There are a lot of people listening to this stuff. When you only have limited sources of information and everyone around you is in agreement on certain points, it's hard to resist joining them. Most people are not newshounds. They form their opinions based on hearing a few filtered news items, and from a sense of what most people around them are thinking. For example, everyone has heard about the woman who spilled coffee on herself and sued and got rich, and thinks there are too many lawsuits. This story is a flat-out lie, intentionally spread to further a right-wing agenda, but it is accepted as fact by almost everyone in this country. This is an example of manipulation of an information-poor environment to generate conventional wisdom. THIS is what is going on out there in America. Marketing professionals know how this works and know how to use it. When your message is repeated to a distracted public without opposition, your product sells.
It's also much of the reason that Democrats are completely on the defensive, even in their own minds.
1) It doesn't matter what your messages, arguments, merits, etc. are if the public doesn't hear them -- and hear them repeatedly.
2) The general public isn't paying attention, and almost all of their information comes from right-wing dominated sources. (CBS cancelling the Reagan miniseries demonstrates the extend of right-wing's domination of ALL sources of information AND the Right's understanding of the importance of furthering thisdomination.)

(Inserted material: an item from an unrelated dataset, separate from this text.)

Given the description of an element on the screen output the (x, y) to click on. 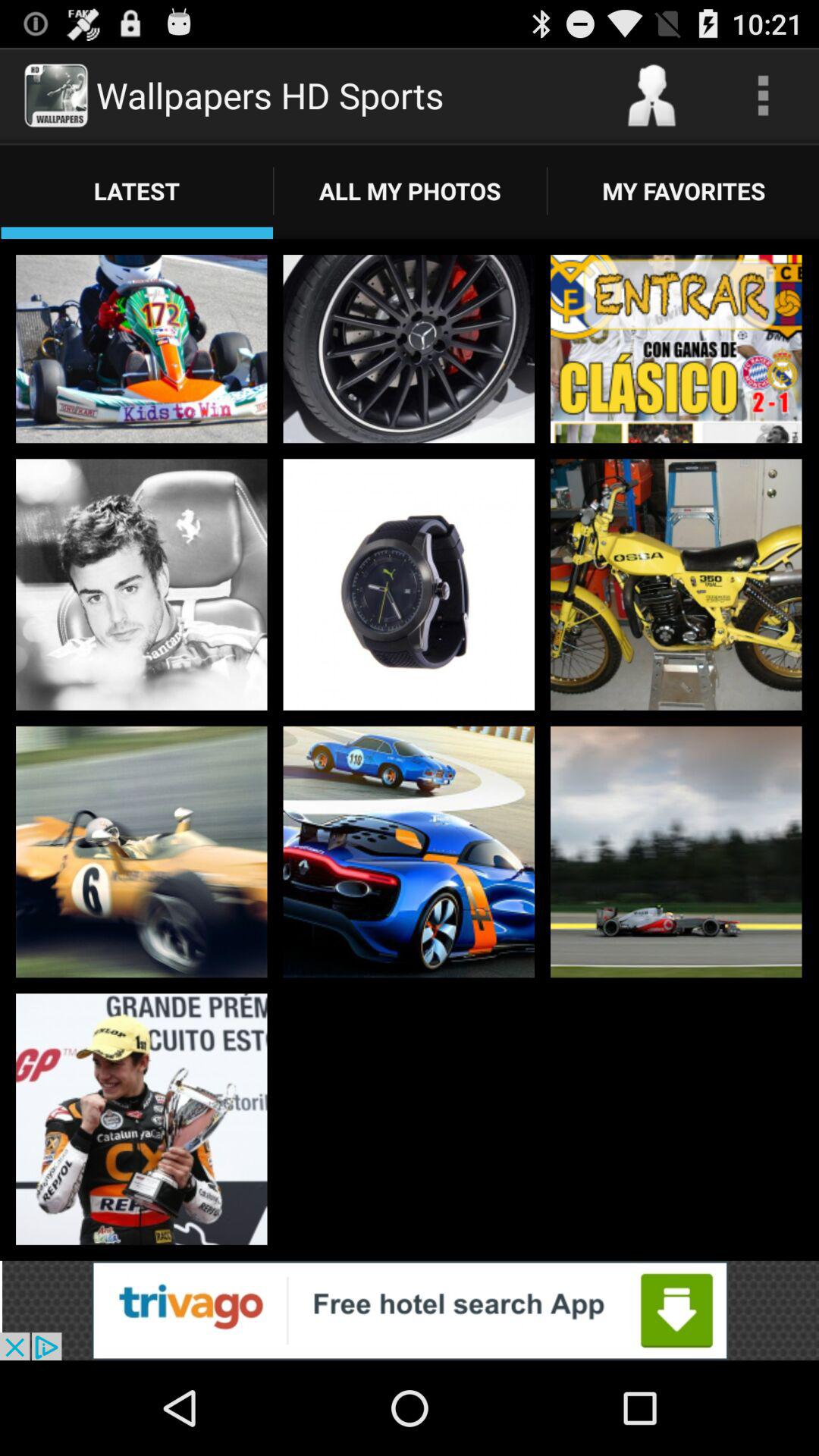
opens advertisement (409, 1310)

Update -- I just came across
this piece by Thom Hartmann. Here's an excerpt:
"The result of conservatives buying their way into our airwaves has been a conservative transformation in average Americans' political viewpoints. Soccer Moms and NASCAR Dads tune in to coast-to-coast, dawn-to-midnight conservative talk radio, and many have come to believe the right's slogans and myths.
Thus, traditional American values of community and compassion have been replaced with the conservative notions that greed is good and corporations can better administer a democracy than a freely elected government. A vast national right-wing echo chamber across the AM dial has propelled conservative Republican candidates into office [emphasis mine - DJ], led us into two wars in two years, and succeeded in burying the high crimes and misdemeanors of the Bush administration while continuing to blame all things bad on Bill Clinton."